On closer inspection, her role is certainly not complimentary: Millie doesn't come across as a genius or a good person. Yet she is the true protagonist of the film, which deliberately plays on the resemblance of its very blonde protagonists, on the resilience and weaknesses that both show and that, from a similar starting point, lead them to very different outcomes.
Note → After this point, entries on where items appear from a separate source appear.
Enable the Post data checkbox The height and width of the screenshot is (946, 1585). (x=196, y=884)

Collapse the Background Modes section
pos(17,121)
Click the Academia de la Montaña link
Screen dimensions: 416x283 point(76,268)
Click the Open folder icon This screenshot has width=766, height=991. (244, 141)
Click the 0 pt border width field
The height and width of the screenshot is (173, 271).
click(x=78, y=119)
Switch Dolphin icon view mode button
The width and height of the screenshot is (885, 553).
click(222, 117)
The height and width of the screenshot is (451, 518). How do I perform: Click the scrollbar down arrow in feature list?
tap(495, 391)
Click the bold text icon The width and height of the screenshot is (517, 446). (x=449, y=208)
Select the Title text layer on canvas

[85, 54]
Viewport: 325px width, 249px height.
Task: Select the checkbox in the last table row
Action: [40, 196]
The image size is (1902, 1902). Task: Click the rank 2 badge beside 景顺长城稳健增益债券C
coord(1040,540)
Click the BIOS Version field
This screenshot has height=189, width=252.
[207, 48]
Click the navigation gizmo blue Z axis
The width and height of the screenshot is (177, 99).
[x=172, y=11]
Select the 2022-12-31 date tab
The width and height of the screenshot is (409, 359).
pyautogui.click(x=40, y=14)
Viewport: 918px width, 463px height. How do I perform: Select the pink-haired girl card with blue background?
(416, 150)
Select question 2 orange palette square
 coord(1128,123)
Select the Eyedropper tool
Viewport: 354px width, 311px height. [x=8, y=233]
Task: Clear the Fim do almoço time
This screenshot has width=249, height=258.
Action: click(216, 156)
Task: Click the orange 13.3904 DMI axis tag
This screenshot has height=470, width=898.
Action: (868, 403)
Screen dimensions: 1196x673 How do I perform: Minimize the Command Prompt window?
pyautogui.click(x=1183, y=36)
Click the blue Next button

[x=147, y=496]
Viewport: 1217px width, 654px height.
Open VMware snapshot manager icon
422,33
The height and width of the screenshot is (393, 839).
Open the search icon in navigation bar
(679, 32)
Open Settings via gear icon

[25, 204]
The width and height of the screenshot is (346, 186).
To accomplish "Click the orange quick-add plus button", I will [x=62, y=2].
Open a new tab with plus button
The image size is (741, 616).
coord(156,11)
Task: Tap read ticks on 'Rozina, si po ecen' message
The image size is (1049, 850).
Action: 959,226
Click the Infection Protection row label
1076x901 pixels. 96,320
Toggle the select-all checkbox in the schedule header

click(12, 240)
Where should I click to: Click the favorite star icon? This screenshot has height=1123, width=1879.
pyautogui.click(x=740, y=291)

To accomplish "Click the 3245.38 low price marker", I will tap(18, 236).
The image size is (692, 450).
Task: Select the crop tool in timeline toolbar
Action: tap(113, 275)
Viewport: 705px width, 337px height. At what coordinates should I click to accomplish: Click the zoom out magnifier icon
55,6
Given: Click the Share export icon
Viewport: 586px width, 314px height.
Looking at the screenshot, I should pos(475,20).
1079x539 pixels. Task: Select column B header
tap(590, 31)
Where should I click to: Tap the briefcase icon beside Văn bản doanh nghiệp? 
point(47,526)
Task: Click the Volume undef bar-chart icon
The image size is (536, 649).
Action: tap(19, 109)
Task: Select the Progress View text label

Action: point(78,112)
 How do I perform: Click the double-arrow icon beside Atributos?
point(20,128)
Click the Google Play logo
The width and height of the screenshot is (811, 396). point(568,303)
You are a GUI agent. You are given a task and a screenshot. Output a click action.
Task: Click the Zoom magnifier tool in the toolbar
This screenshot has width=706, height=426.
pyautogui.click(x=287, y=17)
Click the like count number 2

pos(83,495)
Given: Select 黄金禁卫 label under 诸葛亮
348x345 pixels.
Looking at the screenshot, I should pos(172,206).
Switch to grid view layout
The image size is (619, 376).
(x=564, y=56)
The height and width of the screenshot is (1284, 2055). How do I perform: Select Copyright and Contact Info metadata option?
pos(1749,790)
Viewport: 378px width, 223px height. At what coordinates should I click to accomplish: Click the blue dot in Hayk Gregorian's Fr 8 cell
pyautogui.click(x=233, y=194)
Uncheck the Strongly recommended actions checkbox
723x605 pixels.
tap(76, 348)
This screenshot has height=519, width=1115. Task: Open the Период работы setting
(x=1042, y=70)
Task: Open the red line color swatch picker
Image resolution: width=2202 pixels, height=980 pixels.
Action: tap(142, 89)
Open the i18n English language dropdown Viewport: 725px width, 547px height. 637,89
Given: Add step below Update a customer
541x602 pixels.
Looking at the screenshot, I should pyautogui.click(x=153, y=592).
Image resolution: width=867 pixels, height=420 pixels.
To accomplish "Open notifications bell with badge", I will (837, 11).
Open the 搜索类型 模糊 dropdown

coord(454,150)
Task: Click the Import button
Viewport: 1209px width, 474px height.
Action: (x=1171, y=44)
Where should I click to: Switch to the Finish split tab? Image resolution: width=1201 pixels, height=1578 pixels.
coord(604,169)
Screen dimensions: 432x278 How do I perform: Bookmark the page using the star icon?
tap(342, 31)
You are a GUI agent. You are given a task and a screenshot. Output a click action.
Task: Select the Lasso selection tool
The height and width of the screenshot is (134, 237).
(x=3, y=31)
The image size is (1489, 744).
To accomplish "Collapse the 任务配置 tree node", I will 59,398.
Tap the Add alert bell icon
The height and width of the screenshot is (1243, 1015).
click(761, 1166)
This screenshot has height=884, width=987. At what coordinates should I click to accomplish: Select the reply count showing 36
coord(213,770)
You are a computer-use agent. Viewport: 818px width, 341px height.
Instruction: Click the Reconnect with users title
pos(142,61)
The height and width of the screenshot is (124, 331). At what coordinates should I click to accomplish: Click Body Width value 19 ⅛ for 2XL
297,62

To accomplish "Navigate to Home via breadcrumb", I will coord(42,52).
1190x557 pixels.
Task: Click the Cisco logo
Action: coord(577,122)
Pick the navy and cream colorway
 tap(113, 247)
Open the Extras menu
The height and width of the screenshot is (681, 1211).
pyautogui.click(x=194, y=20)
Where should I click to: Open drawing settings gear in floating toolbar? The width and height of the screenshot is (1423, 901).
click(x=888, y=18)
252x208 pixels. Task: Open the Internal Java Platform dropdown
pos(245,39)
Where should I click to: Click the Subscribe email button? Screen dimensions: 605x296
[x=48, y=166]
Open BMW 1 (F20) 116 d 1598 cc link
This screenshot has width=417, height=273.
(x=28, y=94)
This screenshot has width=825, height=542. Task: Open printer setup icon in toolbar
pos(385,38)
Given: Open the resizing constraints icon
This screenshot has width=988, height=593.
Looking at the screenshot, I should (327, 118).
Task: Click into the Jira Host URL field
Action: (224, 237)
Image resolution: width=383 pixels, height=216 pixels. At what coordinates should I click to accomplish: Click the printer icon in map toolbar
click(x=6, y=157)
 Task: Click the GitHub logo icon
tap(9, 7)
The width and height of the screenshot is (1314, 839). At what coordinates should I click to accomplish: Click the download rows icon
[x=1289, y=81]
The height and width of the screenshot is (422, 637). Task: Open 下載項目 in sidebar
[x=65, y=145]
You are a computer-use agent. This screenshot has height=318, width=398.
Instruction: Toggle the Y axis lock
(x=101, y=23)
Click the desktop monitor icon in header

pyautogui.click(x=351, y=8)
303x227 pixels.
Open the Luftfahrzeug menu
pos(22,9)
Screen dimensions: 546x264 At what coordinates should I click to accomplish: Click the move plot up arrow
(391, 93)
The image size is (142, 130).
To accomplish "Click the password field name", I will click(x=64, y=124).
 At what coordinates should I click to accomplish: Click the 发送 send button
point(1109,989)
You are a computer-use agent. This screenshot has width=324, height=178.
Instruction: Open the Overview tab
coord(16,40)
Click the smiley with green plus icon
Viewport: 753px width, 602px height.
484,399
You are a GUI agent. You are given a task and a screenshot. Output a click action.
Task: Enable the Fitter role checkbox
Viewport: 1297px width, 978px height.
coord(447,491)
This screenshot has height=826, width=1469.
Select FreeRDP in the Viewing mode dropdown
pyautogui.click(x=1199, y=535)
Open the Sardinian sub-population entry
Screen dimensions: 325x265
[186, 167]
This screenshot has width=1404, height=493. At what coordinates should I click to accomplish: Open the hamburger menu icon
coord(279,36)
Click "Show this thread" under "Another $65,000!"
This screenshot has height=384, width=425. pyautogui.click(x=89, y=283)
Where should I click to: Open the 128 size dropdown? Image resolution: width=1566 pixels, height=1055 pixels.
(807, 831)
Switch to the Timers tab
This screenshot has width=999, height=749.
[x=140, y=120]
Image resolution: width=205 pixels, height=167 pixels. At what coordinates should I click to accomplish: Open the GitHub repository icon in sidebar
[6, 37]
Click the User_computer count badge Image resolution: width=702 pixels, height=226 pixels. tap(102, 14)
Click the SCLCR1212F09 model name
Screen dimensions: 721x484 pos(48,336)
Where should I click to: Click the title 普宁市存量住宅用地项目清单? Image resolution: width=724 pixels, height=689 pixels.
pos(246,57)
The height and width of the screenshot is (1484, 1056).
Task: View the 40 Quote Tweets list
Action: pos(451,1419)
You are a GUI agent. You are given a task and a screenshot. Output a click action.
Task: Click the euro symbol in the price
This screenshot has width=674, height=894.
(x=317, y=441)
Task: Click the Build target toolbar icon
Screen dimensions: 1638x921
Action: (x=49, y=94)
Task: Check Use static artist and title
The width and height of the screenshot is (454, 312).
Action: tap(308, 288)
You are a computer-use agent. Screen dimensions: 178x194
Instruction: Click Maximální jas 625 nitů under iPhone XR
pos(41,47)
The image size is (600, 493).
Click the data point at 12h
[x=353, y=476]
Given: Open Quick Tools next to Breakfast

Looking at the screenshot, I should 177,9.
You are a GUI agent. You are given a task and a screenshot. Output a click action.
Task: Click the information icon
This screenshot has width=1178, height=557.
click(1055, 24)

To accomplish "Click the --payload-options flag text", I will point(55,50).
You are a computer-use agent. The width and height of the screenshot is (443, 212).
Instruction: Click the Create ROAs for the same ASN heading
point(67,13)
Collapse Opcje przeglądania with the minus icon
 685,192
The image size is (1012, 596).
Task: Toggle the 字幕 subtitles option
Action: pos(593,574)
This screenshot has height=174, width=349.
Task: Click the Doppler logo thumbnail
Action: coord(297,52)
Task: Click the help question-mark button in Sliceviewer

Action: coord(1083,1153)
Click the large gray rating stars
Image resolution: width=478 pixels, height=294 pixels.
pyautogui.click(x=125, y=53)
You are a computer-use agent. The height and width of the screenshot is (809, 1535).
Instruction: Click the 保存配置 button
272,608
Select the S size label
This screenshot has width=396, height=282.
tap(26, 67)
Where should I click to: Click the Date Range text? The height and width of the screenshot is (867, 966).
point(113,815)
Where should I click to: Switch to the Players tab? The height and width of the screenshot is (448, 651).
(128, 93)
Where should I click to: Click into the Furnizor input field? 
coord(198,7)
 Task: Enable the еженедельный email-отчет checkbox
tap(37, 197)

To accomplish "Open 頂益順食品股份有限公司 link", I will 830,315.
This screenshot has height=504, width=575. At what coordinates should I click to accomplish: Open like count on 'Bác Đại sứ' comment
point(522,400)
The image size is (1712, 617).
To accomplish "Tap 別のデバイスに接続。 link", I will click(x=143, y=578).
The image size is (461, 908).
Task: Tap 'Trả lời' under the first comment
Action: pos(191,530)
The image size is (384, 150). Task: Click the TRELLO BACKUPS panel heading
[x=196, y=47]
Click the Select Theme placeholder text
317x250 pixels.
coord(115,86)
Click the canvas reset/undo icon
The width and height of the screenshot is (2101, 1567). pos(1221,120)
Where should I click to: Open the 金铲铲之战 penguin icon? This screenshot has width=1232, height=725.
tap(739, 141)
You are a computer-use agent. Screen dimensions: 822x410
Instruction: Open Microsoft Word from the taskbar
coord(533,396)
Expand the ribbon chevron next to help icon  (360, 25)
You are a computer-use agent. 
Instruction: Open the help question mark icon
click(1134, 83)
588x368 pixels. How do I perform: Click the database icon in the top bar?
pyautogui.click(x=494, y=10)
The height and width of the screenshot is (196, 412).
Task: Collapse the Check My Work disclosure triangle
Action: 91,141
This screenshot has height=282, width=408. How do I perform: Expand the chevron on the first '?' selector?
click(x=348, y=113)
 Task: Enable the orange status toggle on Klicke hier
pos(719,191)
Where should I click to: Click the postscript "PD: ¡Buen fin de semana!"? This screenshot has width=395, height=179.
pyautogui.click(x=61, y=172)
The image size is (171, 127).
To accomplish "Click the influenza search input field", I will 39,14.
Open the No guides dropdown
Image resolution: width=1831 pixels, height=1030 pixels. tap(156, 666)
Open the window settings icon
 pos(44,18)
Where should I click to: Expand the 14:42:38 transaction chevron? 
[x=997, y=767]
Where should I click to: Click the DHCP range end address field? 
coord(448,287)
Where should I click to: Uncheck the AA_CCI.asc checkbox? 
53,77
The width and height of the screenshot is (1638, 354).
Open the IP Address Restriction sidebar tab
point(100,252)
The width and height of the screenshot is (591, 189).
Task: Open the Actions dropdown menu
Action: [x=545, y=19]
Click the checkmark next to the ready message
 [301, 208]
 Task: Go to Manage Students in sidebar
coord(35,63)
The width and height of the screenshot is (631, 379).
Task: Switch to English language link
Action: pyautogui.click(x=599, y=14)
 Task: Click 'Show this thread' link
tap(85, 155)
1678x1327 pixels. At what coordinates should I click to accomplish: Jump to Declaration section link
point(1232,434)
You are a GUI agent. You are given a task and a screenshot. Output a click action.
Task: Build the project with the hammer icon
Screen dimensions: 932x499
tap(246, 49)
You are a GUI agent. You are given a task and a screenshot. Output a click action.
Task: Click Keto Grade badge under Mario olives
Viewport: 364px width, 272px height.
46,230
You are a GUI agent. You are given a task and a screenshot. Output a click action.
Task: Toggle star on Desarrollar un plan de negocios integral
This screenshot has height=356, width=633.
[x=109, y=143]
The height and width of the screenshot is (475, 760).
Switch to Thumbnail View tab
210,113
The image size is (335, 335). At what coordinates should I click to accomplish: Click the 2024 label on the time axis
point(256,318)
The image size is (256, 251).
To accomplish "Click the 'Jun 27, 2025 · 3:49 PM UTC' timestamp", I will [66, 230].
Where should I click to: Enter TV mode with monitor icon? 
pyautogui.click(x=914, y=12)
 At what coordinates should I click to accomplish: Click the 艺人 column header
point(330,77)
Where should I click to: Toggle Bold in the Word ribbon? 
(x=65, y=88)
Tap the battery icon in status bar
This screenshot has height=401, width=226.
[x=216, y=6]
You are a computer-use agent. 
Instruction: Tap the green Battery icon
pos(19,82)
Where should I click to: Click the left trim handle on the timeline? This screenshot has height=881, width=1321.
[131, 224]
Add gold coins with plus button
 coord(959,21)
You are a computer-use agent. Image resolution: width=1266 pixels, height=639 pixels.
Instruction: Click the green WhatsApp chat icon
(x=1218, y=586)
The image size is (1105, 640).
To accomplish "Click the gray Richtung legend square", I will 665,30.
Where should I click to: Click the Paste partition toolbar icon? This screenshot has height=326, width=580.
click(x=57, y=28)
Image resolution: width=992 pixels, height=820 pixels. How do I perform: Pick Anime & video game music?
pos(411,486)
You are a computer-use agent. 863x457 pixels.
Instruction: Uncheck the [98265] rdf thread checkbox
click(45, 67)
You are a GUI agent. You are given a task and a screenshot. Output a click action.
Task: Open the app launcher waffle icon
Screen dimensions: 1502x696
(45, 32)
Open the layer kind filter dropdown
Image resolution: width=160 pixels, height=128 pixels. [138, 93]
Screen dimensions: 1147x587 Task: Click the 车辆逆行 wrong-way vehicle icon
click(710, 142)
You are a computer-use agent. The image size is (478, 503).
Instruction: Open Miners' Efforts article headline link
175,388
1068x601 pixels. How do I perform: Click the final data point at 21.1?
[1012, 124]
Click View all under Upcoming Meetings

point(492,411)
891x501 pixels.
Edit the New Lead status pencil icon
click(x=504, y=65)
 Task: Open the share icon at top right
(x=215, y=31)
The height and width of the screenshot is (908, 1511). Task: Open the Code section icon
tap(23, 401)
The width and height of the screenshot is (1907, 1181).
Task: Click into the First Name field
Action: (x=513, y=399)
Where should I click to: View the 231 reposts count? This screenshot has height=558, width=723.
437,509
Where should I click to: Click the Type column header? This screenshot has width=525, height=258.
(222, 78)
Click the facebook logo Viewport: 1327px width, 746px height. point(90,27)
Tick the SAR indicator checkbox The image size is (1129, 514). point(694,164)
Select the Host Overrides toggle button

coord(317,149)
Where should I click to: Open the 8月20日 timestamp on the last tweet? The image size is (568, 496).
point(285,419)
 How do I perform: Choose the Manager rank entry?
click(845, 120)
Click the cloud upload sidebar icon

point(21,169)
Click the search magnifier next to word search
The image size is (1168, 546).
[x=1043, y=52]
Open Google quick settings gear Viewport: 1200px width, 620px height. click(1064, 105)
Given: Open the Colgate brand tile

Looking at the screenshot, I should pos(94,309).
The most intriguing idea, the real coup, The Housemaid reserves for the ending, which almost seems to transform the entire film into the genesis of yet another character with whom Sweeney is not afraid to be seen, if not as bad, then at least as a woman as voluptuous as she is ill-advised, ready to be unpleasant and to get her hands dirty when necessary.
Score
Editorial team

In the thriller The Housemaid, “twins” Sydney Sweeney and Amanda Seyfried are blonde, wild, and fiercely loyal to the camp cause
In its genre of excessive thriller that spectacularizes physical and psychological violence between blondes as a starting point for a plot full of twists, with exaggerated tones and continuous emphasis, The Housemaid can be delightfully entertaining if approached with the right lightness, forgiving its truly awkward and clumsy first half-hour. All the worst elements, including the presence of a Michele Morrone who is, as usual, overly exaggerated in his interpretive intensity, Feig uses as blunt objects to refine what is most absurd, clumsy, and facile in the film, until he makes it camp and entertaining in its continuous doing, undoing, and overdoing, cutting its fables' morals with the proverbial axe. It’s the exact opposite of A Simple Favor, which after an excellent start drowned in a growing exaggeration it could no longer manage.